T Q&A

Kathy Norgard
On Friday, Dec. 2, Kenneth Lee Boyd became the 1,000th person to be executed in the nation since the U.S. Supreme Court reinstituted the death penalty in 1976. In response, the Coalition of Arizonans to Abolish the Death Penalty (CAADP) held two vigils--one before the execution, another after--marking the grim occasion. One of the driving forces of CAADP and sister lobbying organization Sanctity of Life/People Against Executions (SOLPAE) is Kathy Norgard. A psychologist and elder at the Southside Presbyterian Church, Norgard got involved when her adopted son, John Patrick Eastlack, was sentenced to death for murdering two people. (His sentence was eventually reduced to life.) A book Norgard wrote about the ordeal, Hard to Place: A Crime of Alcohol, is scheduled to be released next month.

Tell me about SOLPAE and CAADP.

SOLPAE was organized primarily to change legislation; it's a 501(c)4, so donations aren't tax-deductible. Then we realized that change was going to take a little while, and we organized the Coalition of Arizonans to Abolish the Death Penalty. Its primary purpose is education. The two groups collaborate, and some people are on both of the boards, but they have different boards.

The 1,000th execution has received a lot of attention--CAADP held the two vigils, and the execution was the top story on CNN.com for a while. But 1,000 is just a number; what's the real significance?

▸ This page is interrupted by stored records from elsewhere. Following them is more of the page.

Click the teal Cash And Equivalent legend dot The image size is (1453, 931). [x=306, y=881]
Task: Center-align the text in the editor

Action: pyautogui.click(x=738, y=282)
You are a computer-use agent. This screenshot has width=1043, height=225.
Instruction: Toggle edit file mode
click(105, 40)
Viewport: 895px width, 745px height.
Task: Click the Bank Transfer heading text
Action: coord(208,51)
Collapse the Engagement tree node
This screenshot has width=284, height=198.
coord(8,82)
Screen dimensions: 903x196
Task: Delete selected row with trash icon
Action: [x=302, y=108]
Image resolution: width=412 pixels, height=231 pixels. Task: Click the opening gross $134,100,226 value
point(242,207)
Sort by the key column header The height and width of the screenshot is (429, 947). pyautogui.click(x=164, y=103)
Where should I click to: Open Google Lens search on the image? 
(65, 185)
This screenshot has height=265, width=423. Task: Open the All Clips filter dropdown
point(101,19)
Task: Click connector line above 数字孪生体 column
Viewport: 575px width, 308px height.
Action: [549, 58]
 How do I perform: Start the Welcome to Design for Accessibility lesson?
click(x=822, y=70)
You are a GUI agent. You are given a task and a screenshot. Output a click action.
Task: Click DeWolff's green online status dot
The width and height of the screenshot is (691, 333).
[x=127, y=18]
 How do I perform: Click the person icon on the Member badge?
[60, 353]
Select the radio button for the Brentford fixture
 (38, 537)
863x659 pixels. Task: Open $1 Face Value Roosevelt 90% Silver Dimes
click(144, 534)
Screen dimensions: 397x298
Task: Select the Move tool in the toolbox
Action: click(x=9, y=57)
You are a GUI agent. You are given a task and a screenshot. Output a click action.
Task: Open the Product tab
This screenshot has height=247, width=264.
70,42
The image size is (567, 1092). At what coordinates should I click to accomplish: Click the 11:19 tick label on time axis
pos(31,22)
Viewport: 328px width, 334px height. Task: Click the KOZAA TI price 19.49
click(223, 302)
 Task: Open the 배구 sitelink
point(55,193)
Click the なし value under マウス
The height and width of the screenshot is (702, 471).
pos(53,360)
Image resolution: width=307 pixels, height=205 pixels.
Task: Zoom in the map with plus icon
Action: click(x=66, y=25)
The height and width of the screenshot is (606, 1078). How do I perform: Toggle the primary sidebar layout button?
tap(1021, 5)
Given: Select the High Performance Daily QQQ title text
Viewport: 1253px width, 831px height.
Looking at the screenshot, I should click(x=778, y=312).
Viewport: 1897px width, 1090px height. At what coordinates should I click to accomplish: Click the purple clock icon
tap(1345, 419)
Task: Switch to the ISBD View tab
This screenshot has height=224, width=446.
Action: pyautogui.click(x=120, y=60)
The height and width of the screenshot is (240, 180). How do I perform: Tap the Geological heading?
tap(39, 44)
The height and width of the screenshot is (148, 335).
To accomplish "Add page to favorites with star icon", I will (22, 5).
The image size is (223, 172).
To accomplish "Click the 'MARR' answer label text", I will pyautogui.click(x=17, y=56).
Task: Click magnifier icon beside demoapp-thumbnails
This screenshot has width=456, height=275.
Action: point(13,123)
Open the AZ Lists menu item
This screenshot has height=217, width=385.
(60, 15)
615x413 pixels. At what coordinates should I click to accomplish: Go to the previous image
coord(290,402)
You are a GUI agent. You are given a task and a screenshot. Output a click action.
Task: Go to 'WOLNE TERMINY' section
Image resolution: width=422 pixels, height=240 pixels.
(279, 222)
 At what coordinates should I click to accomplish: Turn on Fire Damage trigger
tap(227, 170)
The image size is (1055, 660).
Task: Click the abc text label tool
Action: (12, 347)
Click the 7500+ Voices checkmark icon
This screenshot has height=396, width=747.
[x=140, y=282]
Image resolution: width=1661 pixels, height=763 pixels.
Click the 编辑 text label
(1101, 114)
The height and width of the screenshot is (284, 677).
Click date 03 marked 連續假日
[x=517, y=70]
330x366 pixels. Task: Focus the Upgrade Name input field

It is just a number, but even though 1,000 is just a number, it's also a human life. I think that's significant. It's significant that the polls I've been reading show support for the death penalty is falling, and the number of executions is dropping. There haven't been any executions in Arizona since Janet Napolitano became governor. When she was attorney general ... Napolitano (and her Capital Case Commission) came up with a lot of flaws that needed to be fixed. I think it's significant that ... Japan's rethinking it. China's rethinking it. ... My own reason for being against it is that it's ludicrous to think that we solve things with violence, with killing.

I have several "devil's advocate" questions for you: It's been almost three decades since the death penalty's reinstitution, and this is 1,000 people--many of them very, very bad people--who have died. We have 2,100 American troops dead in Iraq in three years, and thousands dying on the roadways every year. Why are these 1,000 lives a big deal?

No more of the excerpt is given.